Persons portraying themselves as angry Iranian students occupied the yard and foyer of the British embassy in Tehran on Tuesday, as well as a smaller facility where six embassy employees appear briefly to have been taken hostage. The militant students (or possibly members of the Basij paramilitary) were protesting increased British financial sanctions on Iran, and Robin Pomeroy of Reuters suggests that they may have been supporting rightwingers in parliament against President Mahmoud Ahmadinejad. Parliamentarians are pressuring Ahmadinejad to close the British embassy, but he has been reluctant to take that step.
Despite the cartoonish caricatures of Ahmadinejad in the US press, the president was revealed by wikileaks US cables to be more interested in compromise with the West and more open to decreased censorship than regime hardliners such as the leadership of the Iranian Revolutionary Guards Corps.
Aljazeera English has a video report:
An important context for this attack on the British embassy is a conspiracy theory mindset in Iran that blames the British for virtually everything that goes wrong in Iran. This theme in popular politics got started in the 19th century, when the British actually did intervene in Iran quite a lot (having regional interests because of British India, British clients in the Gulf, and petroleum, plus their rivalry with the Russian Empire to the north, which was often played out in Iran and Afghanistan).
Why exactly the conspiracy theory survives at a time when Britain is no longer an imperial power would be hard to explain. I backpacked around Iran decades ago and people frequently volunteered to me then that Britain was behind this or that development.
So those who attacked the British embassy did so in part because they believe that it is a counter-revolutionary espionage center dedicated to overthrowing the Islamic Republic and returning Iran to the status of a semi-colony. They read the new British financial sanctions in that light. It is true that British governments have often had rocky relations with the Islamic Republic since it was established in 1979, and it is also true that BP would love to get back into Iran and develop its petroleum and gas fields, which is only going to happen if the regime is overthrown. But Britain doesn’t have the assets in the country to attempt a full-blown counter-revolution, and it has been negotiating with Iran for years, so the full Conspiracy is not actually believable.
I’ve seen two arguments about the attack. One is that the attackers were Basij, not militant students, and that they were ordered to carry out this action by someone in the Iranian government. This scenario is entirely possible.

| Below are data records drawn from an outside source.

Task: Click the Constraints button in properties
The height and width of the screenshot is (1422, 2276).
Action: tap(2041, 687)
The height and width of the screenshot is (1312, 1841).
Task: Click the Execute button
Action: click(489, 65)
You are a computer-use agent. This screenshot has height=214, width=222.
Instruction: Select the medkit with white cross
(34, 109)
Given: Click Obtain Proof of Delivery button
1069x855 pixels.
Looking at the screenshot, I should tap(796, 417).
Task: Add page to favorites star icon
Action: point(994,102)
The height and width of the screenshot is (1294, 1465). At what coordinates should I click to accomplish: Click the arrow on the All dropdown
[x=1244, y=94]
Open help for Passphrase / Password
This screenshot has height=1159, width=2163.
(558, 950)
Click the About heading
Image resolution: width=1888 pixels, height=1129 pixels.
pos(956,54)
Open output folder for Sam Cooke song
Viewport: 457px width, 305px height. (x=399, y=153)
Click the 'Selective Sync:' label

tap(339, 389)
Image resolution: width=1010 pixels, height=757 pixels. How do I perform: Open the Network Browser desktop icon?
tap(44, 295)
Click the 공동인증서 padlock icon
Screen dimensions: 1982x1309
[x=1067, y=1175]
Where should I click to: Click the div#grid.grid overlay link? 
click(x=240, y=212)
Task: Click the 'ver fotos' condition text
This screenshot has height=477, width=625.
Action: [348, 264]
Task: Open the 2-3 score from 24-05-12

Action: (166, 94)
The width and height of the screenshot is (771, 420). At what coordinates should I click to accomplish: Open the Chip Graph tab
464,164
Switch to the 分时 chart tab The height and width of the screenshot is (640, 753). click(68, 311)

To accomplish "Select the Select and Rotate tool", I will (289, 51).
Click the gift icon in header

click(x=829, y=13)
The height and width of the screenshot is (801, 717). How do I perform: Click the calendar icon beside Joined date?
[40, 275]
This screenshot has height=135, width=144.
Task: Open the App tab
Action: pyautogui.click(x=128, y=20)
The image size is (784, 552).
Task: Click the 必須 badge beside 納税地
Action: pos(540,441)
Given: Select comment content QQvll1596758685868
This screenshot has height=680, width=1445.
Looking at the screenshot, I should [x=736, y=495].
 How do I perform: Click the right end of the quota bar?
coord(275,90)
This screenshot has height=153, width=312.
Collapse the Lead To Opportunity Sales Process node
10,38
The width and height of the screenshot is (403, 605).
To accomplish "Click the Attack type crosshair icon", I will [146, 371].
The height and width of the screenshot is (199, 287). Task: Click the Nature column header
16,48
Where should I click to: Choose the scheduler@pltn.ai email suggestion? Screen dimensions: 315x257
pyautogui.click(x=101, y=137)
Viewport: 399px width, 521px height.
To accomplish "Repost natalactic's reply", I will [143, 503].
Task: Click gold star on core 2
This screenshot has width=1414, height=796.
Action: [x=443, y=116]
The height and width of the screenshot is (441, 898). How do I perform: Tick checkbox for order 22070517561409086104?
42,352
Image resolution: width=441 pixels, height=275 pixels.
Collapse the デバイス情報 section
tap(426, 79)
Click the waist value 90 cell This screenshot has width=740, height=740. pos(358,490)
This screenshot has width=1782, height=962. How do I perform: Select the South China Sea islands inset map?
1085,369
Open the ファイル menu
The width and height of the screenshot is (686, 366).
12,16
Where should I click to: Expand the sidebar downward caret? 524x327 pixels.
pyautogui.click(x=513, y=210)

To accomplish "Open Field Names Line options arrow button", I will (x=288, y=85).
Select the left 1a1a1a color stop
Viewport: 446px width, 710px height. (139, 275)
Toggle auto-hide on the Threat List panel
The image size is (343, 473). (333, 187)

But it is also possible that militant students spearheaded the embassy invasion for their own purposes. Being a pro-regime militant student leader is after all a career path in revolutionary Iran. One big question: If the regime was behind it, why have police teargas them and try to break the rally up?
Either way, that hardliners of some description are pushing for the expulsion of the British ambassador seems clear. That such a step would not actually benefit Iran is also clear. As it is, some international forces are attempting to isolate that country and turn it into North Korea. The hardliners would be foolish to abet that process.